Last year left a bitter taste, but Glanbia looks good in the round
If the name of Glanbia fails to register, its products certainly will. The mid-cap Irish food producer supplies the cream for Baileys Irish Cream, the mozzarella that tops Domino’s pizzas, and ingredients for the cheese found in McDonald’s and Burger King buns.
However, such tie-ups have done little to protect Glanbia from either severe falls in commodity prices or a sharp downturn in the Irish economy. First, the company has had little choice but to accept lower prices for the butter, cheese, whey and other milk-derived products that it sells through world wholesale markets. Second, it has suffered from domestic recession — partly from lower consumer spending on branded foods and tougher competition from sterling-based rivals, but more from the knock-on effects of lower milk prices on farm incomes. This has hampered its agribusiness division, which sells fertilisers and animal feeds. The upshot is that Glanbia’s Irish dairy division, its biggest in terms of sales, will have made its first loss in 2009 — of about €18 million on current estimates.
The reassurance is that Glanbia will return to growth in 2010. Dairy markets have begun to pick up in recent months: farm-gate milk prices have risen about 20 per cent from their 2009 lows. The company has also stepped up its cost-cutting efforts at home, so much that yesterday it announced a further €15 million provision for the restructuring of its Irish operations. It is still early days, but the elimination of last year’s losses should enable group earnings to grow by between 6 and 8 per cent this year.

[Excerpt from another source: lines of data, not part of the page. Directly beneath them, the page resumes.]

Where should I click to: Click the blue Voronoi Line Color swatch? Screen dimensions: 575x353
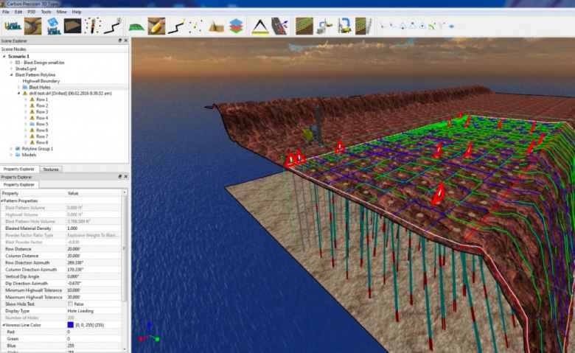70,324
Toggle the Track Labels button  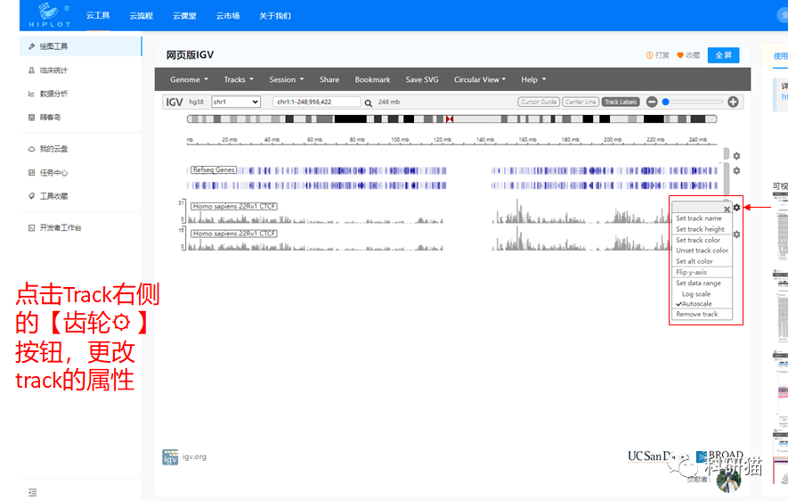(621, 102)
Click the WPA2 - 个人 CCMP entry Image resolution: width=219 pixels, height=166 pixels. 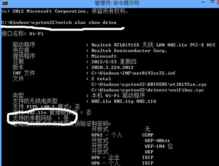click(122, 135)
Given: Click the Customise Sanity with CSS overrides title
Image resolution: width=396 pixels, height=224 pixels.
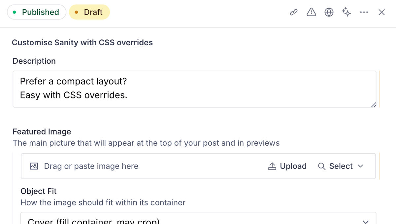Looking at the screenshot, I should coord(82,43).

But Glanbia’s evolving shape belies its roots as a commodity food producer — still evident in the farmers’ co-operative that retains 55 per cent of its shares. It has forged a series of overseas joint ventures in which profits are moving in the right direction: Nutricima, a dairy powder tie-up with PZ Cussons in Nigeria, which provides scope to enter other emerging markets, and Southwest Cheese in New Mexico, one of America’s biggest whey processors.